Given data
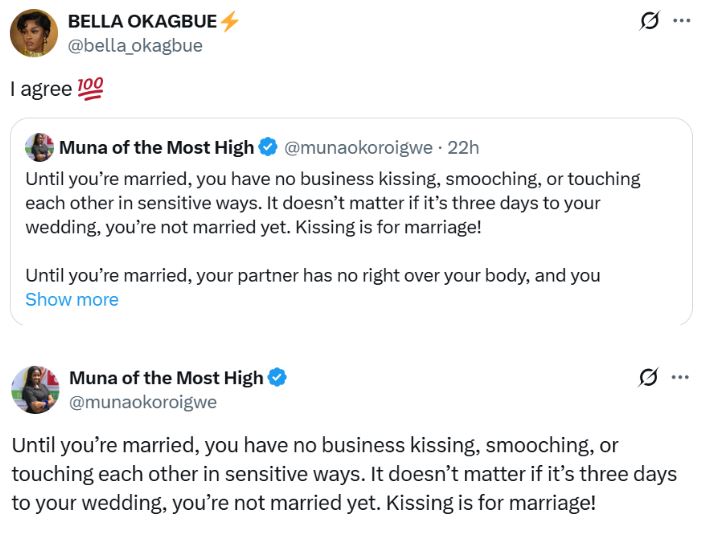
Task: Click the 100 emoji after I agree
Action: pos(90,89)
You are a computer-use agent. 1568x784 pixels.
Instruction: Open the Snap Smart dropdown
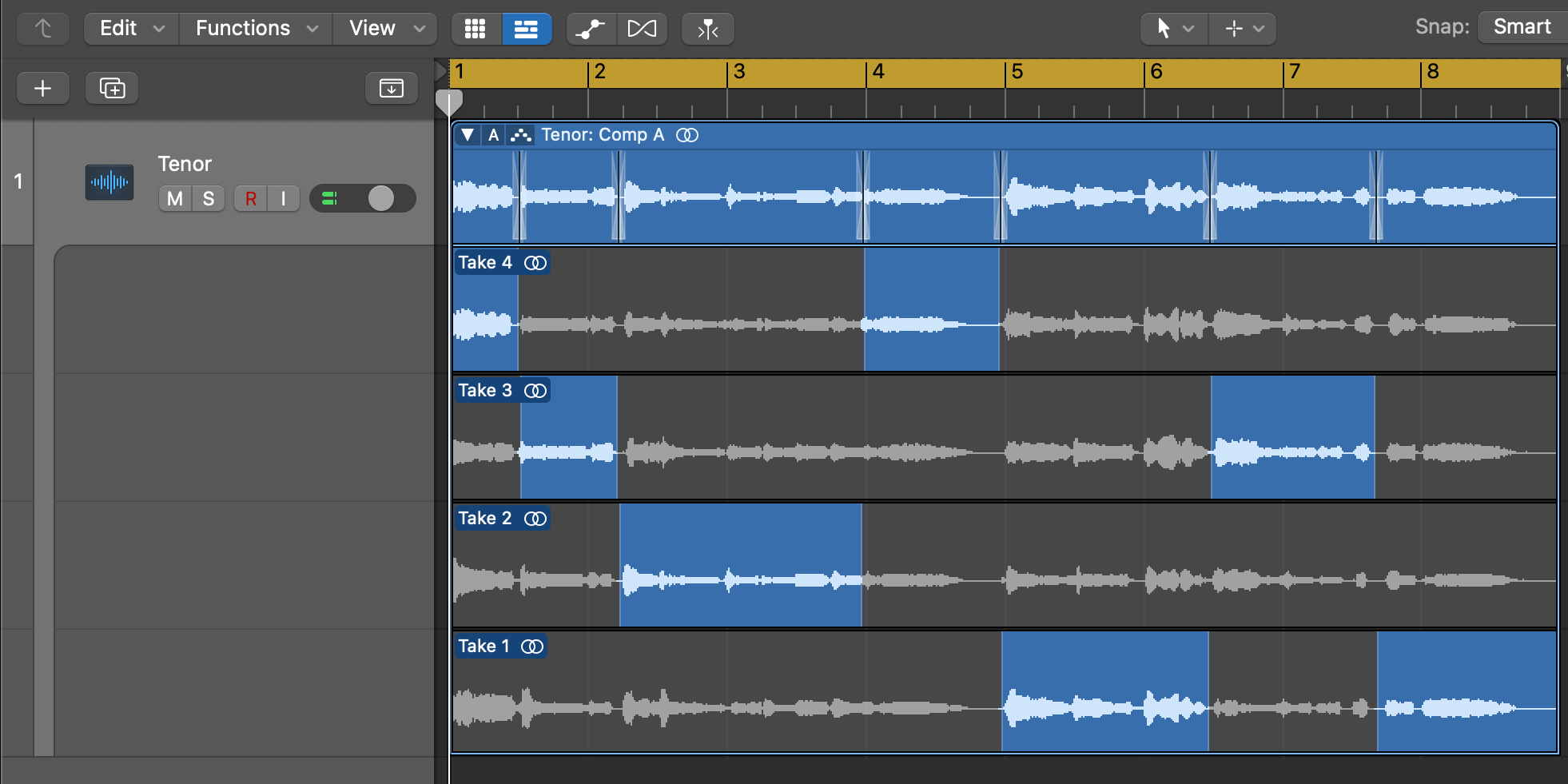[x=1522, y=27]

Aim of the exercise
Return every line of the listing above word for word, leaving out the pictures.

Correct output
Task: Click the 100 emoji after I agree
Action: pos(90,89)
You are a computer-use agent. 1568x784 pixels.
Instruction: Open the Snap Smart dropdown
[x=1522, y=27]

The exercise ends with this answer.